[[ Data for review open ]]
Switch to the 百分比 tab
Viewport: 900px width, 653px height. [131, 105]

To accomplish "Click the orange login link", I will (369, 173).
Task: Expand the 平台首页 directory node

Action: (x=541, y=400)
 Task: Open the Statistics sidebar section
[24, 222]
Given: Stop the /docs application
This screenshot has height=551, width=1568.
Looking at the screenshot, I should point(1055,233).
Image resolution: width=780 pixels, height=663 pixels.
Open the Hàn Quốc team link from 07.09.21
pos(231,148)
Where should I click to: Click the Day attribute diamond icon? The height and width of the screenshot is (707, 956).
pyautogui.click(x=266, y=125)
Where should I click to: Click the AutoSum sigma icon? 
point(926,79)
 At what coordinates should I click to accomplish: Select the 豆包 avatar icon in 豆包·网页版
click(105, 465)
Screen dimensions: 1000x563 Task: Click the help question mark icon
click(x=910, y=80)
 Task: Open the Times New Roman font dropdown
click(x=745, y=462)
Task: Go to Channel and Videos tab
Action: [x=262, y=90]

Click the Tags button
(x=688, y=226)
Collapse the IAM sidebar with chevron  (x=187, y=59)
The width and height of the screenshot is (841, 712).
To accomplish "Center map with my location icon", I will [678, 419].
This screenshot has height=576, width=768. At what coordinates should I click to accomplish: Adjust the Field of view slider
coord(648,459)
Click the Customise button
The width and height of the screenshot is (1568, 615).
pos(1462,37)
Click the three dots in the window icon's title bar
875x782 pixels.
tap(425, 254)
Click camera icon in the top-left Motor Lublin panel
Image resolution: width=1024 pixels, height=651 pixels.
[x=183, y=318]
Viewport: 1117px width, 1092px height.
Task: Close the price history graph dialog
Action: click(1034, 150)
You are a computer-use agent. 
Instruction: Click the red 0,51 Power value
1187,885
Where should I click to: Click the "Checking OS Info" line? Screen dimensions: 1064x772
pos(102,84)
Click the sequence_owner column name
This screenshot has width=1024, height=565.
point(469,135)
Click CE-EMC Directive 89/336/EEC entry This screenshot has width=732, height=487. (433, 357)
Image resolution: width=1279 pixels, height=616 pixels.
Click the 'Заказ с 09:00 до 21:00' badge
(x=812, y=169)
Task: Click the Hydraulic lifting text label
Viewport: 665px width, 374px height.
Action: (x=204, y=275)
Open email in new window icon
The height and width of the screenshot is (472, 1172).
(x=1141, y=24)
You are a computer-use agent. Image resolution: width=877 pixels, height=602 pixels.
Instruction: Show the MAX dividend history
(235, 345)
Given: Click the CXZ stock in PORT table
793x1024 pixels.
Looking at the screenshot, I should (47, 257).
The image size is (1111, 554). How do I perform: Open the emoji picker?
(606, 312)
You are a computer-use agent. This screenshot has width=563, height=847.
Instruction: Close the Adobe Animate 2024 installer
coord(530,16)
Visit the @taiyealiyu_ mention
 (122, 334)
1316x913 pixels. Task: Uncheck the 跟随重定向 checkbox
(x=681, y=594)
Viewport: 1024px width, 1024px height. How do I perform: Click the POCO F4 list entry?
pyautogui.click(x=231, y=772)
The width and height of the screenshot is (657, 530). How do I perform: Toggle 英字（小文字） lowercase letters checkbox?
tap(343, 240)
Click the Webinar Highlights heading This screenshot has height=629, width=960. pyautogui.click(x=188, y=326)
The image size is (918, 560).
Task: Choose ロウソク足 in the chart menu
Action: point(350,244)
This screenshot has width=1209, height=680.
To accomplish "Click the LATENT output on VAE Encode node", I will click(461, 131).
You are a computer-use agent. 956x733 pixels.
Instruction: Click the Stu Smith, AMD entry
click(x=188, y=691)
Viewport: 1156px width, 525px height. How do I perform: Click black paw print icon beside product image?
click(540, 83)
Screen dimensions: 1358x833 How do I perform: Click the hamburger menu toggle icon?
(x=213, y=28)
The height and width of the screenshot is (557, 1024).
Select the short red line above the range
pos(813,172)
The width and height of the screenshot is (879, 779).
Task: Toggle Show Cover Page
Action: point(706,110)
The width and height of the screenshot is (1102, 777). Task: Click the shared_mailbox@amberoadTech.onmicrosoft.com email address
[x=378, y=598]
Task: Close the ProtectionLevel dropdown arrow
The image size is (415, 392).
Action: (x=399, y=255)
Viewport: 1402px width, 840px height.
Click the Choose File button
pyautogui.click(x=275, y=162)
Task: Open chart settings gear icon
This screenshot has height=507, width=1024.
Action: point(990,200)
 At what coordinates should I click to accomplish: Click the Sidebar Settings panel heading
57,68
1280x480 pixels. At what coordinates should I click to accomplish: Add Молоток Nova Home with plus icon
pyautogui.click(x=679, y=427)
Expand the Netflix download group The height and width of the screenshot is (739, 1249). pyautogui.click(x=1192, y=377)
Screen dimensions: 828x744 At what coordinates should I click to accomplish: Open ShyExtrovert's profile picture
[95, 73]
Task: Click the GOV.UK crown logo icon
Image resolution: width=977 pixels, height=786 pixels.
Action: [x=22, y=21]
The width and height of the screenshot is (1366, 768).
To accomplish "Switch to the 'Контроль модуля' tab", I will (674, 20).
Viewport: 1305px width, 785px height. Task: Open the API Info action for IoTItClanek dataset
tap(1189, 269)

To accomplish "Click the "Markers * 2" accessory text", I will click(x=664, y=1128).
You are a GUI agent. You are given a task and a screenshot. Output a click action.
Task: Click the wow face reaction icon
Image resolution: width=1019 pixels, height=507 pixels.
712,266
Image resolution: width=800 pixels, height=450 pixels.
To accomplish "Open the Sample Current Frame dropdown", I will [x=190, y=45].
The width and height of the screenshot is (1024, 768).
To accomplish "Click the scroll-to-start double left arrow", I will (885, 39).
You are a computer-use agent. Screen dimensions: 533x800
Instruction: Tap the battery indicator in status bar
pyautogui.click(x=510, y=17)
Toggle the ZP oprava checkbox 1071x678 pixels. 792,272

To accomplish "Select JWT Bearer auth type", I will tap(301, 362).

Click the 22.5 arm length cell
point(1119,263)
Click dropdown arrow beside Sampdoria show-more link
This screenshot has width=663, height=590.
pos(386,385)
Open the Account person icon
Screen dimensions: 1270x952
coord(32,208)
[[ Data for review closed ]]
* [Exercise objective] Each of the entries above should be written out again exactly.

* [Expected output]
Switch to the 百分比 tab
Viewport: 900px width, 653px height. [131, 105]

To accomplish "Click the orange login link", I will (369, 173).
Task: Expand the 平台首页 directory node

Action: (x=541, y=400)
 Task: Open the Statistics sidebar section
[24, 222]
Given: Stop the /docs application
This screenshot has height=551, width=1568.
Looking at the screenshot, I should point(1055,233).
Image resolution: width=780 pixels, height=663 pixels.
Open the Hàn Quốc team link from 07.09.21
pos(231,148)
Where should I click to: Click the Day attribute diamond icon? The height and width of the screenshot is (707, 956).
pyautogui.click(x=266, y=125)
Where should I click to: Click the AutoSum sigma icon? 
point(926,79)
 At what coordinates should I click to accomplish: Select the 豆包 avatar icon in 豆包·网页版
click(105, 465)
Screen dimensions: 1000x563 Task: Click the help question mark icon
click(x=910, y=80)
 Task: Open the Times New Roman font dropdown
click(x=745, y=462)
Task: Go to Channel and Videos tab
Action: [x=262, y=90]

Click the Tags button
(x=688, y=226)
Collapse the IAM sidebar with chevron  (x=187, y=59)
The width and height of the screenshot is (841, 712).
To accomplish "Center map with my location icon", I will [678, 419].
This screenshot has height=576, width=768. At what coordinates should I click to accomplish: Adjust the Field of view slider
coord(648,459)
Click the Customise button
The width and height of the screenshot is (1568, 615).
pos(1462,37)
Click the three dots in the window icon's title bar
875x782 pixels.
tap(425, 254)
Click camera icon in the top-left Motor Lublin panel
Image resolution: width=1024 pixels, height=651 pixels.
[x=183, y=318]
Viewport: 1117px width, 1092px height.
Task: Close the price history graph dialog
Action: click(1034, 150)
You are a computer-use agent. 
Instruction: Click the red 0,51 Power value
1187,885
Where should I click to: Click the "Checking OS Info" line? Screen dimensions: 1064x772
pos(102,84)
Click the sequence_owner column name
This screenshot has width=1024, height=565.
point(469,135)
Click CE-EMC Directive 89/336/EEC entry This screenshot has width=732, height=487. (433, 357)
Image resolution: width=1279 pixels, height=616 pixels.
Click the 'Заказ с 09:00 до 21:00' badge
(x=812, y=169)
Task: Click the Hydraulic lifting text label
Viewport: 665px width, 374px height.
Action: (x=204, y=275)
Open email in new window icon
The height and width of the screenshot is (472, 1172).
(x=1141, y=24)
You are a computer-use agent. Image resolution: width=877 pixels, height=602 pixels.
Instruction: Show the MAX dividend history
(235, 345)
Given: Click the CXZ stock in PORT table
793x1024 pixels.
Looking at the screenshot, I should (47, 257).
The image size is (1111, 554). How do I perform: Open the emoji picker?
(606, 312)
You are a computer-use agent. This screenshot has width=563, height=847.
Instruction: Close the Adobe Animate 2024 installer
coord(530,16)
Visit the @taiyealiyu_ mention
 (122, 334)
1316x913 pixels. Task: Uncheck the 跟随重定向 checkbox
(x=681, y=594)
Viewport: 1024px width, 1024px height. How do I perform: Click the POCO F4 list entry?
pyautogui.click(x=231, y=772)
The width and height of the screenshot is (657, 530). How do I perform: Toggle 英字（小文字） lowercase letters checkbox?
tap(343, 240)
Click the Webinar Highlights heading This screenshot has height=629, width=960. pyautogui.click(x=188, y=326)
The image size is (918, 560).
Task: Choose ロウソク足 in the chart menu
Action: point(350,244)
This screenshot has width=1209, height=680.
To accomplish "Click the LATENT output on VAE Encode node", I will click(461, 131).
You are a computer-use agent. 956x733 pixels.
Instruction: Click the Stu Smith, AMD entry
click(x=188, y=691)
Viewport: 1156px width, 525px height. How do I perform: Click black paw print icon beside product image?
click(540, 83)
Screen dimensions: 1358x833 How do I perform: Click the hamburger menu toggle icon?
(x=213, y=28)
The height and width of the screenshot is (557, 1024).
Select the short red line above the range
pos(813,172)
The width and height of the screenshot is (879, 779).
Task: Toggle Show Cover Page
Action: point(706,110)
The width and height of the screenshot is (1102, 777). Task: Click the shared_mailbox@amberoadTech.onmicrosoft.com email address
[x=378, y=598]
Task: Close the ProtectionLevel dropdown arrow
The image size is (415, 392).
Action: (x=399, y=255)
Viewport: 1402px width, 840px height.
Click the Choose File button
pyautogui.click(x=275, y=162)
Task: Open chart settings gear icon
This screenshot has height=507, width=1024.
Action: point(990,200)
 At what coordinates should I click to accomplish: Click the Sidebar Settings panel heading
57,68
1280x480 pixels. At what coordinates should I click to accomplish: Add Молоток Nova Home with plus icon
pyautogui.click(x=679, y=427)
Expand the Netflix download group The height and width of the screenshot is (739, 1249). pyautogui.click(x=1192, y=377)
Screen dimensions: 828x744 At what coordinates should I click to accomplish: Open ShyExtrovert's profile picture
[95, 73]
Task: Click the GOV.UK crown logo icon
Image resolution: width=977 pixels, height=786 pixels.
Action: [x=22, y=21]
The width and height of the screenshot is (1366, 768).
To accomplish "Switch to the 'Контроль модуля' tab", I will (674, 20).
Viewport: 1305px width, 785px height. Task: Open the API Info action for IoTItClanek dataset
tap(1189, 269)

To accomplish "Click the "Markers * 2" accessory text", I will click(x=664, y=1128).
You are a GUI agent. You are given a task and a screenshot. Output a click action.
Task: Click the wow face reaction icon
Image resolution: width=1019 pixels, height=507 pixels.
712,266
Image resolution: width=800 pixels, height=450 pixels.
To accomplish "Open the Sample Current Frame dropdown", I will [x=190, y=45].
The width and height of the screenshot is (1024, 768).
To accomplish "Click the scroll-to-start double left arrow", I will (885, 39).
You are a computer-use agent. Screen dimensions: 533x800
Instruction: Tap the battery indicator in status bar
pyautogui.click(x=510, y=17)
Toggle the ZP oprava checkbox 1071x678 pixels. 792,272

To accomplish "Select JWT Bearer auth type", I will tap(301, 362).

Click the 22.5 arm length cell
point(1119,263)
Click dropdown arrow beside Sampdoria show-more link
This screenshot has width=663, height=590.
pos(386,385)
Open the Account person icon
Screen dimensions: 1270x952
coord(32,208)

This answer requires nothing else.